One of the white jurors on the case may have voted for the death penalty because Tharpe is black. According to
court documents, Barney Gattie, a white juror, said he believed there were two types of black people: “regular black folks” and “niggers.” The victim, in Gattie’s opinion, was black, but Tharpe was a “nigger.” He told one of Tharpe’s lawyers that this distinction factored into his decision on whether to vote for death. Although this raises serious questions about racial bias in cases involving capital punishment, no court has ever examined Tharpe’s claim. 

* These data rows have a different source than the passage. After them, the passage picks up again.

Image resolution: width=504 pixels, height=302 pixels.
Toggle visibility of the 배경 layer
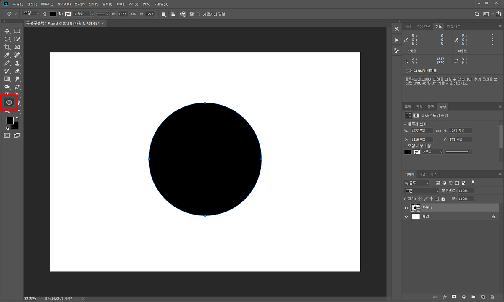(x=406, y=217)

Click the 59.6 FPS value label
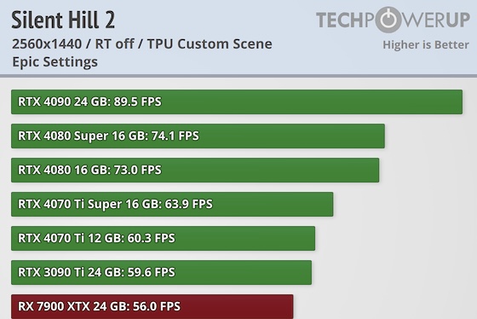click(152, 272)
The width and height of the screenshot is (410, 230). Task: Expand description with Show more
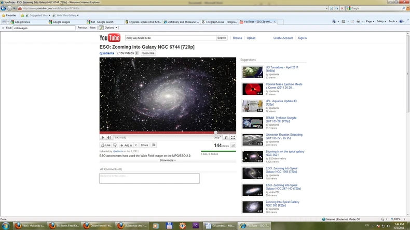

There were no dissents in the court’s decision, but Justice Sonia Sotomayor wrote in a
concurring statement that while she was “profoundly troubled by the underlying facts of the case,” the high court’s decision was based on the procedural issue,  which focused on the way that the juror bias claim had to be raised in a timely fashion. This repeatedly has kept Tharpe from receiving his day in court. As
Mother Jones
reported last month, Tharpe’s case had been plagued by procedural rulings:

Then, in 2007, the state appeals court held hearings about an intellectual disability claim but did say this about the juror bias claim: “[T]he fact that some jurors exhibited certain prejudices, biases, misunderstandings as to the law, or other characteristics that are not conducive to neutral and competent fact-finding is not a basis for impeaching the jury’s verdict.” 
Finally, in 2010, Tharpe’s case made it to the 11th Circuit. It ruled that the state’s previous ruling on his juror claims could stand because he hadn’t raised the claim early enough. In other words, the delay prevented Gattie’s racial bias from being taken into consideration.  
Tharpe’s attorneys appealed, and the day he was supposed to be executed, September 26, 2017, the Supreme Court issued a last-minute stay and remanded the case back to the 11th Circuit for reconsideration. In 2018, the federal court once again denied the defendant, saying he was barred from raising the claim.

Now that the US Supreme Court has declined to hear his case, the state of Georgia can schedule an execution date for Tharpe. “Allowing Mr. Tharpe’s death sentence to stand is an affront to the fairness and decency to which we, as a society, should aspire,” Widder said. “True justice would not permit the State of Georgia to execute Mr. Tharpe on the basis of this record.”